Time intensive calculations, as known from life science, finance or business intelligence, can now be processed at a whole new level of speed – in the Cloud. cloudnumbers.com provides an intuitive platform that enables everyone to run time consuming calculations on clusters with more than 1000 CPUs.

So far, High Performance Computing has only been accessible for large corporations and universities leading to significant competitive disadvantages for small and medium-sized companies. With cloudnumbers.com we finally make High Performance Computing accessible to everyone.

cloudnumbers.com’s scalable server environment results in minimal idle times – and great cost savings, as customers only pay for what they actually consume. Furthermore, users do no longer need a degree in computer science to be able to access the computing power of supercomputers.

I don’t know anything more about this. Feel free to comment, either on this or any better options.

P.S. Based on the comments below, this cloudnumbers.com thing doesn’t sound so wonderful, at least for people like me who are already using Rstudio.

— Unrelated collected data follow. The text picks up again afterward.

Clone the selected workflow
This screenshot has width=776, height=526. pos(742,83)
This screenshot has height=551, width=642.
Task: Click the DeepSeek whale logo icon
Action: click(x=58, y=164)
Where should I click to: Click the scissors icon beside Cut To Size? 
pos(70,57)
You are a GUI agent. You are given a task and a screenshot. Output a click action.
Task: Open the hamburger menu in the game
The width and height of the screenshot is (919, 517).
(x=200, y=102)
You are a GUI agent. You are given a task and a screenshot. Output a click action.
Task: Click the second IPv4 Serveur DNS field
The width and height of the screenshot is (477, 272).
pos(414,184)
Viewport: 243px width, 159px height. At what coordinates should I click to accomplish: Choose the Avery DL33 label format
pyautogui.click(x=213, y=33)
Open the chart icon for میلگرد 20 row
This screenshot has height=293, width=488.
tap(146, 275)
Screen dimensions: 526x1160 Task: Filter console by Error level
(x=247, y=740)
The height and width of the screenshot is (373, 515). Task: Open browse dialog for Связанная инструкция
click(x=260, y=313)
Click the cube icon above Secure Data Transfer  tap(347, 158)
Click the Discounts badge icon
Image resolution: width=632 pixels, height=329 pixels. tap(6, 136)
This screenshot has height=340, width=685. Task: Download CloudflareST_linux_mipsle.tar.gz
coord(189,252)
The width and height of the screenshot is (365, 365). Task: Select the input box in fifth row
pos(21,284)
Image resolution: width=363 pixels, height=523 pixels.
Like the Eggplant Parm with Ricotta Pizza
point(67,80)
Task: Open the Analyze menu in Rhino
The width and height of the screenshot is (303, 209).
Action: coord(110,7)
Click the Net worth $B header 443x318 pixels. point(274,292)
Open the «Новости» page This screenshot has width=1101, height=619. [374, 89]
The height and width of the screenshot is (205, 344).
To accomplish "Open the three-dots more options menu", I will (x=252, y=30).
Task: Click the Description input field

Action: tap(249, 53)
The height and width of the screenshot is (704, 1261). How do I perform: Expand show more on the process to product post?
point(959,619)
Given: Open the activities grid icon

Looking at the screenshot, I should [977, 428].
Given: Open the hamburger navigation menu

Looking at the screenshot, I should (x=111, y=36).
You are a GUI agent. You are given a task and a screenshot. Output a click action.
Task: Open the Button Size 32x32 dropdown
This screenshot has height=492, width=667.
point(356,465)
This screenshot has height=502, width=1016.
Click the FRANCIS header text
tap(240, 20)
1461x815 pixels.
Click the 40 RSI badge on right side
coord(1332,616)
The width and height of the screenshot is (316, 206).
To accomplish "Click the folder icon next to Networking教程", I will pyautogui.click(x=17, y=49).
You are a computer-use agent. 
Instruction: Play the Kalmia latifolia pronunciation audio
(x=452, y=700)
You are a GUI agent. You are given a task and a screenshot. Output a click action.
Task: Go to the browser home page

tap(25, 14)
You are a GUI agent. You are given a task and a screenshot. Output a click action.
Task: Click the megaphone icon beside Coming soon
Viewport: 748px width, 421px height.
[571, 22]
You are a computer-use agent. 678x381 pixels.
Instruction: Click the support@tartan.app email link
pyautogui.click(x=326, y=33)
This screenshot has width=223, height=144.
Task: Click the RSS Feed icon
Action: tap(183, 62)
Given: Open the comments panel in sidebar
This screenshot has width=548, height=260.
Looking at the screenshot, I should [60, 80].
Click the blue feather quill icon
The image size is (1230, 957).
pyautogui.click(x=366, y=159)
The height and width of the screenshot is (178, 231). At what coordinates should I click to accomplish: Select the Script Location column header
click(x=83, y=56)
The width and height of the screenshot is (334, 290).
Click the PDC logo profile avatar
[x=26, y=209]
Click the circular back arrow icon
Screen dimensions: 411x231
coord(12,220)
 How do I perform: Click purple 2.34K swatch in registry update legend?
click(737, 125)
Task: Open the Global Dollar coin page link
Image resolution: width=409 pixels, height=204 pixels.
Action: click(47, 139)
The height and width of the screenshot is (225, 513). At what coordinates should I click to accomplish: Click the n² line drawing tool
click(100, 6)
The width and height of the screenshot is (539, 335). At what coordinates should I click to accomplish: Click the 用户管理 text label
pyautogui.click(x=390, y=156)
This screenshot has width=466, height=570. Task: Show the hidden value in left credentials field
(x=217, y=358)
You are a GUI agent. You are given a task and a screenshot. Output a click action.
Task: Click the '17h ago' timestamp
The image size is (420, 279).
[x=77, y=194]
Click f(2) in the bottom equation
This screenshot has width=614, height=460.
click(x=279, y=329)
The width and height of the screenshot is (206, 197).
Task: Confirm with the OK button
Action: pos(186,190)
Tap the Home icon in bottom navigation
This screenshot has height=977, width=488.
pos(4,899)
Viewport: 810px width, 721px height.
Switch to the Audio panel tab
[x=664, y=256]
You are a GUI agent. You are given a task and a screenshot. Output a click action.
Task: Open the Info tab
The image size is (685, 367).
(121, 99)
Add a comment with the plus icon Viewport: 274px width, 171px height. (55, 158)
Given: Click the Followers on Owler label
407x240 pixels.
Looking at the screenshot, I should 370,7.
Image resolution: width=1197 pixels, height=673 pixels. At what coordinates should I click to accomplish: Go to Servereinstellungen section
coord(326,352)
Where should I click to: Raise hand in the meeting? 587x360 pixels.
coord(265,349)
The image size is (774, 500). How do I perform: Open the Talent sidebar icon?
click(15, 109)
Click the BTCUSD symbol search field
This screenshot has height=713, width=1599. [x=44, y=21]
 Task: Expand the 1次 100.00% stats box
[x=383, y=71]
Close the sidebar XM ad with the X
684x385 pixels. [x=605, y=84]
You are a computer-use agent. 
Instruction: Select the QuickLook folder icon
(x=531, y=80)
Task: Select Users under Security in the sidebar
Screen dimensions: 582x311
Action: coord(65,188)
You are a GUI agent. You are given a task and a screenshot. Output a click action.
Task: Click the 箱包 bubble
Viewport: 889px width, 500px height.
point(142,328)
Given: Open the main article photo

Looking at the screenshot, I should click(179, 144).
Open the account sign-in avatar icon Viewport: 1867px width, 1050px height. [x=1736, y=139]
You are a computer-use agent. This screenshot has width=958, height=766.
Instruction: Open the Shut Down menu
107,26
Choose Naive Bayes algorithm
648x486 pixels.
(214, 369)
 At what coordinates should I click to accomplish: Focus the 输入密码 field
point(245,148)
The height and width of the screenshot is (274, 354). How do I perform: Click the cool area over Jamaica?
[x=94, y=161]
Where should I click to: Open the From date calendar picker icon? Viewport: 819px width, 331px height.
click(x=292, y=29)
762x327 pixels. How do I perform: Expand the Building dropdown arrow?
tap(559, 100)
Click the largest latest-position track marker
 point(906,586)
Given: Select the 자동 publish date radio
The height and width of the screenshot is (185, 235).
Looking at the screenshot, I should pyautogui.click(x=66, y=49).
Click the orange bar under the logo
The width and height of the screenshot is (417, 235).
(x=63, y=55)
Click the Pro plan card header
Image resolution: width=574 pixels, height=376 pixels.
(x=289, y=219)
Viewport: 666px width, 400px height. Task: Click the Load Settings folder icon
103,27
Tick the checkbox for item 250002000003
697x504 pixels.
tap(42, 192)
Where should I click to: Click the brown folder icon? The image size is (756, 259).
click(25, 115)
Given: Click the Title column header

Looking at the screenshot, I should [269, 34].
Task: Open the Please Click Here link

P.P.S. See response from the company in comments below.

12 Comments

  1. DavidC says:

    I frequently use Amazon EC2 for this. Haven't tried other options.

  2. Stuart says:

    There's crdata, too, although I haven't actually used it.

  3. Janne says:

    A few comments as someone who is using supercomputing resources as part of his work:

    * On a per-project level you already pay for what you use (you get an allocation, actually, and can use CPU hours and storage up to that limit).

    * Existing machines – at least newer, larger, well-administered ones – have employees specifically tasked with making sure popular software runs properly. Some facilities even have people whose job it is to help their users port custom software to the computer. You certainly don't "need to be a computer scientist" to use them.

    * You would be surprised how often these machines are open for use by small companies and even private citizens. They are often funded in part or whole by the public, and generally one of their tasks is to provide computing resources for private companies and people. It may actually be quite easy and inexpensive to get a low-priority account for running the occasional large-scale calculation at some center.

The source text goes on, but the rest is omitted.